--- Exercise inputs ---
# # # #
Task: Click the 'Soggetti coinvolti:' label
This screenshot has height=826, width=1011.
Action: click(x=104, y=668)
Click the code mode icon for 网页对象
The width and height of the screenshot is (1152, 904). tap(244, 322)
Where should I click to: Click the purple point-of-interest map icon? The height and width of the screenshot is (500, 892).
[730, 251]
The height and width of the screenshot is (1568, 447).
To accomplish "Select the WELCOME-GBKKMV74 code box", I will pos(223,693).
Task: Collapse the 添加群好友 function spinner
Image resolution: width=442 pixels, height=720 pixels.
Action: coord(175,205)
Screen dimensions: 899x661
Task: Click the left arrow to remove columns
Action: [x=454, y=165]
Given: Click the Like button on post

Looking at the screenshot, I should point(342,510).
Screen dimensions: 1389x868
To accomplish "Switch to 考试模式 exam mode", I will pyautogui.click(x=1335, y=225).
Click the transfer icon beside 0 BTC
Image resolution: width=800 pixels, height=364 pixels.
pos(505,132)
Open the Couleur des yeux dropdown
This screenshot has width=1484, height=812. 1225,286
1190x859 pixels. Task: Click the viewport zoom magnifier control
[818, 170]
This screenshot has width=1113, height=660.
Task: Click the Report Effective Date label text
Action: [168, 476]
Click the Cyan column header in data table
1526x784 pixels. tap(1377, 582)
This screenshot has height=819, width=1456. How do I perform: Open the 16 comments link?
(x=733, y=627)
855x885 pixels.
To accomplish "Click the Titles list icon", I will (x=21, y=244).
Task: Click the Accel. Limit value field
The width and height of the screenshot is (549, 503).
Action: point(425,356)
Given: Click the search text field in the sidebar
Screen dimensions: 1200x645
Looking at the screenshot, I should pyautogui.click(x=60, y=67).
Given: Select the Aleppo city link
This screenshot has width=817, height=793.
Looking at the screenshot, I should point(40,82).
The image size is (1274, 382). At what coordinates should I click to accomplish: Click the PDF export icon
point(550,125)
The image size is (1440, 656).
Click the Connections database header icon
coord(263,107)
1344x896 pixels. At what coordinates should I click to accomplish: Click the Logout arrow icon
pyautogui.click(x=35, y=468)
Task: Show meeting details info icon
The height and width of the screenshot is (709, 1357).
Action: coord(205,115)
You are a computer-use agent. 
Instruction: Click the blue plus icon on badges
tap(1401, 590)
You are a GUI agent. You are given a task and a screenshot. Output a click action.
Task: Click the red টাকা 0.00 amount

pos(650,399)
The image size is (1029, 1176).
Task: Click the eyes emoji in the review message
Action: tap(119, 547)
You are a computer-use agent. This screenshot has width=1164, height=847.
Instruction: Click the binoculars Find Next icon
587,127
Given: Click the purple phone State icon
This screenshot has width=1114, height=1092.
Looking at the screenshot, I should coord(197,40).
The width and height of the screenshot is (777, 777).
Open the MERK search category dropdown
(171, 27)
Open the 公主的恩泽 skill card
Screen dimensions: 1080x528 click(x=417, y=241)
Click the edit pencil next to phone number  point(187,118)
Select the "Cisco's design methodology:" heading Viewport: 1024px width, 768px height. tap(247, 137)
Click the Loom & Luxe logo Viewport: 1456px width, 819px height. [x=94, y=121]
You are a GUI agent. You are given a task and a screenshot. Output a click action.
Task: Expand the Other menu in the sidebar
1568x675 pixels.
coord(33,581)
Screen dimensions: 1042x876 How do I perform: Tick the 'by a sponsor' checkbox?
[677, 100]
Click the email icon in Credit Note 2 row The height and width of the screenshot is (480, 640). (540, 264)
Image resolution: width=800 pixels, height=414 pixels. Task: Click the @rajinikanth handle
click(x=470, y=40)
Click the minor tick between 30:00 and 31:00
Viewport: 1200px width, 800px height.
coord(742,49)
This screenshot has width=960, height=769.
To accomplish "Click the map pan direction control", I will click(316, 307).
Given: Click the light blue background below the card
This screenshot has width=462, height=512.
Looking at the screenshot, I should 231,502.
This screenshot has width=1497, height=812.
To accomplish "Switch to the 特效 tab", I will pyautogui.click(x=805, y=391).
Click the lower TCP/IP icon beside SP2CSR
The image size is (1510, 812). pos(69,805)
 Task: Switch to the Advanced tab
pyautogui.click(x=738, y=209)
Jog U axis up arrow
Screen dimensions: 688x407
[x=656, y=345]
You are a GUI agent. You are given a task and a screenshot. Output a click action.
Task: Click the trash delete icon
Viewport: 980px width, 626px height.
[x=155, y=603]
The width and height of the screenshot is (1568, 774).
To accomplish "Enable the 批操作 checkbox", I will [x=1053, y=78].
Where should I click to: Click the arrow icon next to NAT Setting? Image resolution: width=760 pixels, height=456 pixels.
# # # #
Provide only the number of lines in the records containing the string "phone".

2